Tinaba (acronimo di This is not a bank), startup fintech italiana lanciata da Sator Private Equity Fund nel novembre 2015 ha varato un nuovo aumento di capitale, questa volta per un totale di poco meno di 6 milioni di euro, sovrapprezzo compreso. Lo scrive la Repubblica, precisando che andrà sottoscritto entro il 31 dicembre 2020.

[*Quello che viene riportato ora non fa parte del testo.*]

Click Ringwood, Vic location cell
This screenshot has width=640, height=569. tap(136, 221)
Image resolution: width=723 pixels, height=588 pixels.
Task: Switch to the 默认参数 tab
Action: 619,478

Si tratta del terzo aumento di capitale sottoscritto dai soci dal lancio dell’attività, dopo quelli da 1,5 milioni e da 12,5 milioni, entrambi sottoscritti nel 2018. La ricapitalizzazione si è resa necessaria per coprire i 6,4 milioni di euro di perdite del 2019, dopo quelle di 9,2 milioni del 2018, di 7,7 milioni del 2017, di 2,2 milioni del 2016 e di un milione nel 2015 (si veda qui l’analisi Leanus)
Tinaba aveva richiesto 2 anni e mezzo di lavoro e 30 milioni di investimento per essere lanciata, aveva detto Matteo Arpe in conferenza stampa nel luglio 2016, presentando il piano industriale di Tinaba (si veda altro articolo di BeBeez).
L’ecosistema digitale realizzato da Tinaba è basato interamente su una tecnologia italiana proprietaria che abilita le banche partner a servizi digitali innovativi e unici. La app di Tinaba è utilizzabile in tutto il mondo per condividere denaro, permette di pagare in modo digitale azzerando le commissioni per gli esercenti ed è integrata con Banca Profilo, che partecipa al capitale con il 5%. Lo scorso giugno, in occasione della presentazione del suo piano industriale 2020-2023, Banca Profilo aveva annunciato che “la banca ha valutato positivamente la possibilità di salire al 15% nella partecipazione in Tinaba, con un’ulteriore opzione per altri 5 punti percentuali” (si veda altro articolo di BeBeez).
L’interesse per Tinaba da parte di Banca Profilo va letto infatti nel quadro del piano industriale che prevede lo sviluppo dell’offerta digitale in partnership appunto con Tinaba, per cogliere appieno le opportunità del fintech, con una crescita degli utenti a fine piano a 375 mila, masse in roboadvisor superiori a 300 milioni di euro e il lancio di nuovi prodotti e servizi per ricavi complessivi 6 milioni di euro.
Ricordiamo che contestualmente alla presentazione del piano industriale, Banca Profilo aveva annunciato anche la messa in vendita della quota di controllo pari al 62,4% del capitale della banca oggi in portafoglio a Sator Private Equity Fund, gestito da Sator sgr, ma anche del probabile interesse di Matteo Arpe, fondatore di Sator, a ricomprarla. Banca Profilo aveva infatti precisato che “nell’ambito del più ampio riassetto azionario, il fondo verificherà, alla luce anche di preliminari interlocuzione intercorse, l’interesse di alcuni dei propri quotisti all’investimento diretto nel capitale di Banca Profilo” (si veda qui il comunicato stampa). E i quotisti in questione sono, come noto, in primo luogo la stessa Sator spa, la finanziaria controllata al 67,5% da Arpe, che del fondo detiene il 20% delle quote, ma anche le famiglie Angelini e Brachetti Peretti, Luigi Berlusconi, la Fondazione Roma e la Fondazione Mps. A fine ottobre, intanto, sarebbero arrivate diverse offerte da fondi italiani ed esteri, tra cui quella di Attestor Capital, che già controlla la private bank torinese BIM. Altre offerte sarebbero arrivate poi da soggetti bancari come Banco Desio, Lombard Odier e Julius Baer (si veda altro articolo di BeBeez).